Vivir no cuesta nada

No se todavía. No entiendo el por qué. Pero se me ocurren millones de cosas para explicar por qué amo tanto la vida. Será que me detuve a mirar la inmensidad del cielo muchas veces, como ahora. Mirar durante horas, un espejo cubierto de celeste extendiéndose sobre mi, acaparando mi visión por completo. Y allí un sol brillando, cegandome, pero llenandome de energía, de luz. Será que escuché más horas de música de lo que escucha la mayoría de la gente, más canciones, más voces, más estilos, más instrumentos, algunos de los cuales hasta los pude tocar por mi misma. Sonidos que me inundaron de pies a cabeza hasta el punto de estremecerme por completo. Será quizás que olí tantas flores, tantos perfumes, tantos aromas, hasta llenarme de ellos por completo, dejándolos formar parte de cada recuerdo, para que sean más que un simple olor, sino una lluvia de imágenes, de sentimientos, de momentos, trasladándome con sólo cerrar los ojos. O será que probé millones de sabores, sin decir no, más allá del aspecto de la comida... Tan solo probando. Degustando. Dulce, salado. Y jamás privandome. Siempre gustando lo que quería, siempre que podía. Sabores que llenan la boca de uno, la mente, dando satisfacciones, placeres, haciéndonos sentir como completos, como plenos... O quizás será lo mucho que percibi con mis manos. Con mi piel. Con mis mejillas. Con el cuerpo. Cada textura, las plantas, la arena, el agua... Y cada sensación. Frío, calor, sequedad, o sentir lluvia en cada centímetro del cuerpo. Y sensaciones de sentimientos. Cada abrazo, cada caricia. Cada beso. Cada persona que me dio la mano... Esos que dejaron marcas imborrables, y que hoy día siguen allí. Que sé que mañana me volverán a abrazar...

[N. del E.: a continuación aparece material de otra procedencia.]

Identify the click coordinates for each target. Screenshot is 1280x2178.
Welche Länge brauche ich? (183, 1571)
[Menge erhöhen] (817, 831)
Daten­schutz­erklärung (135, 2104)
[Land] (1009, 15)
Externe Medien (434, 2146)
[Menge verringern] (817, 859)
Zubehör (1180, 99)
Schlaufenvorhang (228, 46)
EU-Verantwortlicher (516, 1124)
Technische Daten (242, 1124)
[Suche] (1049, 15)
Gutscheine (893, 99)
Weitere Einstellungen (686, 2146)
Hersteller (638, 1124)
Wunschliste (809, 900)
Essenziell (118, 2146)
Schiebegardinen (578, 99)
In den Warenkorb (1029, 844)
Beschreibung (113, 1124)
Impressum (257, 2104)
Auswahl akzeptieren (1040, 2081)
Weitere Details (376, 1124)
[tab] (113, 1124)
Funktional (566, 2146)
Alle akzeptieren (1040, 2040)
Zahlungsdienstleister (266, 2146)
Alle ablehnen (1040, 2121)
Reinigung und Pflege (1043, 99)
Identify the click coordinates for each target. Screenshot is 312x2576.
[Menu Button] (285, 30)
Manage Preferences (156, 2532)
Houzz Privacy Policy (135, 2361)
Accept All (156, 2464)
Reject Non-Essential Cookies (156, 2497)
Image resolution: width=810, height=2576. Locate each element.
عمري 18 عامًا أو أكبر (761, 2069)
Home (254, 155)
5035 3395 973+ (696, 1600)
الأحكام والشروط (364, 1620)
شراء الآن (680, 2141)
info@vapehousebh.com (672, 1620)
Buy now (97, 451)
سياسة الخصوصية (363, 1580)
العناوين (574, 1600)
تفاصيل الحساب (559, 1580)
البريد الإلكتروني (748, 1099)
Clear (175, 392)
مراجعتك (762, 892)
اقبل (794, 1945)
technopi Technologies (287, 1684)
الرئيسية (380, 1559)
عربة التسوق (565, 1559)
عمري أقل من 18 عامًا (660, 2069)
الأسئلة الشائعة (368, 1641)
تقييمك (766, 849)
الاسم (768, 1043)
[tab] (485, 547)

Un día cayó un rayo, y lo sentí muy cerca. Lo vi atravesar el cielo, lo escuché sonar, oli el aroma a electricidad que dejó al atravesar el cielo, saboree la lluvia cuando empezó a caer y sentí en mi piel el frío que había aumentado apenas la lluvia comenzó.
Hay razones para vivir entonces? Y para vivir viviendo? Para vivir siendo feliz? Acaso no basta con saber que estamos vivos para ser felices? No es ya maravilloso contar con nuestros sentidos?

Un cuerpo. Sólo eso somos. Venimos con un cuerpo y eso nos llevaremos. Somos prescindibles para todas las personas... Y así lo deben ser para nosotros.
Pero mientras están en nuestra compañía, disfrutemoslas. Y llenemos ese cuerpo de cosas. Marquémoslo. Llenemonos de cicatrices. Golpeémonos y recuperémonos. Dejemos algunas cosas libradas al azar para conocer el azar mismo. Planeemos otras cosas, proyectando. Probemos, conozcamos, descubramos, sintamos.
La vida es una vez sola. No se va a repetir. Cada momento y recuerdo es único. Por eso debemos vivirlos a pleno. Exprimiendo cada segundo y guardandolos en nuestra mente. Pero guardandolos como recuerdo que son. Aceptar su fin, sea bueno o malo, y continuar. La vida continua, los segundos corren, el mundo va a seguir girando aunque vos quieras bajarte. Por eso no te detengas, seguí,  continuá, reí, llora, pega, peleate y reconciliate, perdona, no te enojes durante mucho tiempo si eso no te da felicidad, caete y levantate, pero viví... Viví con plenitud, que el día que la muerte llegue, no la vas a ver con miedo... Sino como una especie de amiga. Porque vas a haber vivido con tanta felicidad, que ya te vas a sentir completamente realizado. Quién sabe qué venga después! Creé en lo que vivis hoy, no en lo que podes llegar a vivir mañana. Tus únicas herramientas son tu cuerpo y tu mente. Son tuyos y de nadie más. Vos los disfrutas a tu gusto, y al máximo.